Green Deal: agreement on reform of EU gas and hydrogen market governance
The regulation informally agreed aims to decarbonise the gas sector and secure supply, in order to address both climate change and the disruption of gas flows caused by the Russian aggression of Ukraine.
During negotiations on the legislation, MEPs secured the possibility for member states to restrict imports of gas from Russia and Belarus, whether via pipeline or LNG. The European Parliament has been advocating for a full ban on energy imports from Russia since April 2022, following its aggression of Ukraine.

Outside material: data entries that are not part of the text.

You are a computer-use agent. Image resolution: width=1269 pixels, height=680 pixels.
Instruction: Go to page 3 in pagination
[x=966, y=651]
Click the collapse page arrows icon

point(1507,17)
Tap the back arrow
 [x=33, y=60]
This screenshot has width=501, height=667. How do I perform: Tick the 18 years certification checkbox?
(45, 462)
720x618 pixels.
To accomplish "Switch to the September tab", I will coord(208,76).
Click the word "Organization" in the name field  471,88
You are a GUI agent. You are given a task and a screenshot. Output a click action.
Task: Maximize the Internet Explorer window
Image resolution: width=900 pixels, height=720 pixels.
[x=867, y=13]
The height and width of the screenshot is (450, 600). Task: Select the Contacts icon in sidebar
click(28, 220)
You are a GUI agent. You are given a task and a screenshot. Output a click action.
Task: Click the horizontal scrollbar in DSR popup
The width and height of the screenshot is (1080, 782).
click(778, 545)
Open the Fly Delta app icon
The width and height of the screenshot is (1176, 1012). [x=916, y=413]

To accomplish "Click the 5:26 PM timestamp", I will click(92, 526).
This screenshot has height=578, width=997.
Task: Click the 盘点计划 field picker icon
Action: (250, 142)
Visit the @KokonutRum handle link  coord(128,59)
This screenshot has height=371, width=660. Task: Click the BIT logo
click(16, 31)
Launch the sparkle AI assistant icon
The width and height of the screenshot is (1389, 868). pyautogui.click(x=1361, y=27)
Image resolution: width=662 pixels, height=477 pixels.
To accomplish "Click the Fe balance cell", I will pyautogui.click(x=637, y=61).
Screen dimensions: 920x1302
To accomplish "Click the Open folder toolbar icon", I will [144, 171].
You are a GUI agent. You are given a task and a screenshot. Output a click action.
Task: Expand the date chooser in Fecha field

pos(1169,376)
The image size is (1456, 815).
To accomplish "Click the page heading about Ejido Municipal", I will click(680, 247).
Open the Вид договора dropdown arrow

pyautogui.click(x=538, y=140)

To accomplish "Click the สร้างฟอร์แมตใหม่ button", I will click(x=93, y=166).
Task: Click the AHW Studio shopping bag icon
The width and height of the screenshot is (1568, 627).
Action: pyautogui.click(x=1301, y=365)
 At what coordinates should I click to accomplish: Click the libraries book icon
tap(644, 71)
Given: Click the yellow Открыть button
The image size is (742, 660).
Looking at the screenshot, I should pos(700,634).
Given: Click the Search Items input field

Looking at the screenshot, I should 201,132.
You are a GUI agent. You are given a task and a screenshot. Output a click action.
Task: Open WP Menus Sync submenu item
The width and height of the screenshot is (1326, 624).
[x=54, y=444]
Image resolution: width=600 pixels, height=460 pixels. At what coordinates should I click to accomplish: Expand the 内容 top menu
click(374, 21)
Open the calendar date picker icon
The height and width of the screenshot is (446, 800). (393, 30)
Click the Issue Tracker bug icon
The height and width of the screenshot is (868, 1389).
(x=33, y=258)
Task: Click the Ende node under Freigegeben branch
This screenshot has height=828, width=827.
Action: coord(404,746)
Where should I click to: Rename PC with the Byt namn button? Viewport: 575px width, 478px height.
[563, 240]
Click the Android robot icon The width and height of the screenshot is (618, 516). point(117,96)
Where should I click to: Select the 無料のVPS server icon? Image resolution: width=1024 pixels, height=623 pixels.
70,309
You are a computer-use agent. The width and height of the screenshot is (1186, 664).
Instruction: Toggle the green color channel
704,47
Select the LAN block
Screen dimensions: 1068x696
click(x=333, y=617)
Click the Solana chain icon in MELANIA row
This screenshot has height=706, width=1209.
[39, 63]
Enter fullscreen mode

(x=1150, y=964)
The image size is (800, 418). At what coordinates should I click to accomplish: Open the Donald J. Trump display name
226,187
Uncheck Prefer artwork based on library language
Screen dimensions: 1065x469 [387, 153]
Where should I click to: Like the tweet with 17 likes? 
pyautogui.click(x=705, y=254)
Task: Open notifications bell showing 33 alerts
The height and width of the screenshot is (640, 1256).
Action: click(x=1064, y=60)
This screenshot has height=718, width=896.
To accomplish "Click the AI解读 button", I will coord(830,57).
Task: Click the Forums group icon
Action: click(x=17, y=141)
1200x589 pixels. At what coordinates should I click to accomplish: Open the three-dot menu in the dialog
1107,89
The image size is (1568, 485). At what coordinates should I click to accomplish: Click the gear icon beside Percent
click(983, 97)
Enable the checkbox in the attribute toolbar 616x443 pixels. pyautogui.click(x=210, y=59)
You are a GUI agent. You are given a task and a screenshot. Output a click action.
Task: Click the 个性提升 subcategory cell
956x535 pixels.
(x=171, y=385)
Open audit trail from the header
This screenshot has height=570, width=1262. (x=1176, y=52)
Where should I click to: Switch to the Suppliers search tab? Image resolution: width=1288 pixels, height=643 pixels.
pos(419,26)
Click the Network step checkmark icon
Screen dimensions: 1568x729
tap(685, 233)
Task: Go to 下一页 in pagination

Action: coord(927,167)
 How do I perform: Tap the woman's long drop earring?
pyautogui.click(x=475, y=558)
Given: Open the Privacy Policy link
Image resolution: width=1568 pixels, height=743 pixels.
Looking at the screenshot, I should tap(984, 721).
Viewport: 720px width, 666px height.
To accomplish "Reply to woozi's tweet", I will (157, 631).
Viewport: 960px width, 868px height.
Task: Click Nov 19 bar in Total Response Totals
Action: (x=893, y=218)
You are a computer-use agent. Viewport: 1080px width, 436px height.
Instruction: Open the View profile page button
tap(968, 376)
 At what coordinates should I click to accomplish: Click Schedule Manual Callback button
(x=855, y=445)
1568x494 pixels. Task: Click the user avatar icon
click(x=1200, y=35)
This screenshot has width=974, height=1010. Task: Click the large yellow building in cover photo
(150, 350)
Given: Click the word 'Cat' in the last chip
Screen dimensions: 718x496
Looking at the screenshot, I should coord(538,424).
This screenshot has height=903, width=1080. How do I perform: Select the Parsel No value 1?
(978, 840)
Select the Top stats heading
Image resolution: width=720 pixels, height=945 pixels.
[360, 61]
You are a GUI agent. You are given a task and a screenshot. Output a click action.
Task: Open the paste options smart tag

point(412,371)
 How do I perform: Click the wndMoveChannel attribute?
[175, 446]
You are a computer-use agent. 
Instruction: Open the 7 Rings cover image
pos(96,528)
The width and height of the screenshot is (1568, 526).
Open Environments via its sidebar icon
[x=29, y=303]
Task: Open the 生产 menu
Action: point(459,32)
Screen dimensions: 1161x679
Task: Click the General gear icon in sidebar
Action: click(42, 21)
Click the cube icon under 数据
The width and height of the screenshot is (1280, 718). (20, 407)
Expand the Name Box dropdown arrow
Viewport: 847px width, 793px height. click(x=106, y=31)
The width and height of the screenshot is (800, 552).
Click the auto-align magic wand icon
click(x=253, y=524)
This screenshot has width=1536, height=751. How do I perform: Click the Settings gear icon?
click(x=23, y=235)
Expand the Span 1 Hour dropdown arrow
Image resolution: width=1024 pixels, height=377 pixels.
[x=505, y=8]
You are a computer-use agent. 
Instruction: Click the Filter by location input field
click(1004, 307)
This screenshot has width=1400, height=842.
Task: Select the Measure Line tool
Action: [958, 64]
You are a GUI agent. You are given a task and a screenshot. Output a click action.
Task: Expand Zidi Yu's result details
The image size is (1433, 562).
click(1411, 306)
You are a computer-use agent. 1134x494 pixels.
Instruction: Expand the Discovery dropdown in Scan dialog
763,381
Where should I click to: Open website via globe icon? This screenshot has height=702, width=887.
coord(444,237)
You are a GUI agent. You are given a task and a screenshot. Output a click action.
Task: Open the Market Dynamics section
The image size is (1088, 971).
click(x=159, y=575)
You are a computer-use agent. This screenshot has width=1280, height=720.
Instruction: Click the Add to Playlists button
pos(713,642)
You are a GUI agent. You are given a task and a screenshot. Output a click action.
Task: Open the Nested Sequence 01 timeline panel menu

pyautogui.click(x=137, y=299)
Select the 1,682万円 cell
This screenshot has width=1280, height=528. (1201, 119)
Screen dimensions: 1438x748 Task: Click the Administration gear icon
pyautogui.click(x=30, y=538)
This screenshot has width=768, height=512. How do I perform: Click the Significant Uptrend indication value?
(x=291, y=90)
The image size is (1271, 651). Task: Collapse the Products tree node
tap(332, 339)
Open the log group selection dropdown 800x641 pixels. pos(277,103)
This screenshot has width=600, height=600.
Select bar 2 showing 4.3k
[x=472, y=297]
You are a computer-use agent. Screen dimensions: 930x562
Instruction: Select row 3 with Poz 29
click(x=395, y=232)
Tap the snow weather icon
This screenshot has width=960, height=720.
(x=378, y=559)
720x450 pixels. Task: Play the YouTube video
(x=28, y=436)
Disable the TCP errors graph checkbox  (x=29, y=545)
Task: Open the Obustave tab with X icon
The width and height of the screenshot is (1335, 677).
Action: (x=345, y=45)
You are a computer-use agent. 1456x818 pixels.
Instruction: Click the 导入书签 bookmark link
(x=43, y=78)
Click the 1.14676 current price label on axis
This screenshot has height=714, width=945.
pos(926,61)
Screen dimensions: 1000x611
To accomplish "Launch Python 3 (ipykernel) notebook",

MEPs also managed to enshrine the joint purchasing system for gas, which will aggregate demand to prevent member states from competing against each other when bidding for gas, in particular when refilling strategic reserves. They also successfully pushed for the creation of a voluntary system to support market development for hydrogen, as a pilot project for five years.
MEPs advocated for strengthening measures to boost investment in new infrastructure for hydrogen, in particular in coal regions, to facilitate the just transition of these regions and to create incentives for producers and consumers to switch to biomethane, and green and low-carbon hydrogen.
The agreed text says that hydrogen transmission network operators will cooperate at EU level through the European Network of Network Operators for Hydrogen (ENNOH). MEPs secured a commitment from the Commission to assess, by the end of 2029, how to integrate the hydrogen, electricity and gas sectors more effectively, including the option of integrating the three European networks (ENTSOs) for hydrogen, electricity and gas.
The legislation is part of a package, together with a directive, on which an agreement with Council was found on 27 November.
Lead MEP Jerzy Buzek (EPP, PL) said: "After two years of intensive work on the Package, we have reached a historic agreement. The compromise reached by the three co-legislators transforms the current energy market into one based primarily on two sources - green electricity and green gases. For the first time in history, we have created, together with a directive, a complex legal framework for the hydrogen market. This is a huge step towards meeting the EU's ambitious climate goals and making the EU more competitive on the global markets".
"Moreover, we have introduced a legal option for EU countries to stop importing any gas from Russia if there is a security threat, which gives member states a tool to phase out past dependence on a dangerous monopolist", he added.
The legislation will now have to be endorsed by Parliament and Council to come into law. The Industry, Research and Energy Committee is expected to vote on the file in January 2024.
The legislative package reflects the EU’s growing climate ambitions, as set out in the European Green Deal and its 'fit for 55' package. The proposal aims to support the decarbonisation of the energy sector by ramping up the production of renewable gases and hydrogen, and facilitating their integration in EU energy networks. Both acts will become a core component of new EU rules for hydrogen networks, comparable to those that already exist for natural gas and electricity.
The updated regulation will push existing natural gas infrastructure to integrate a higher share of hydrogen and renewable gases, by means of high tariff discounts. It includes provisions to facilitate blending hydrogen with natural gas and renewable gases, and greater EU cooperation on gas quality and storage.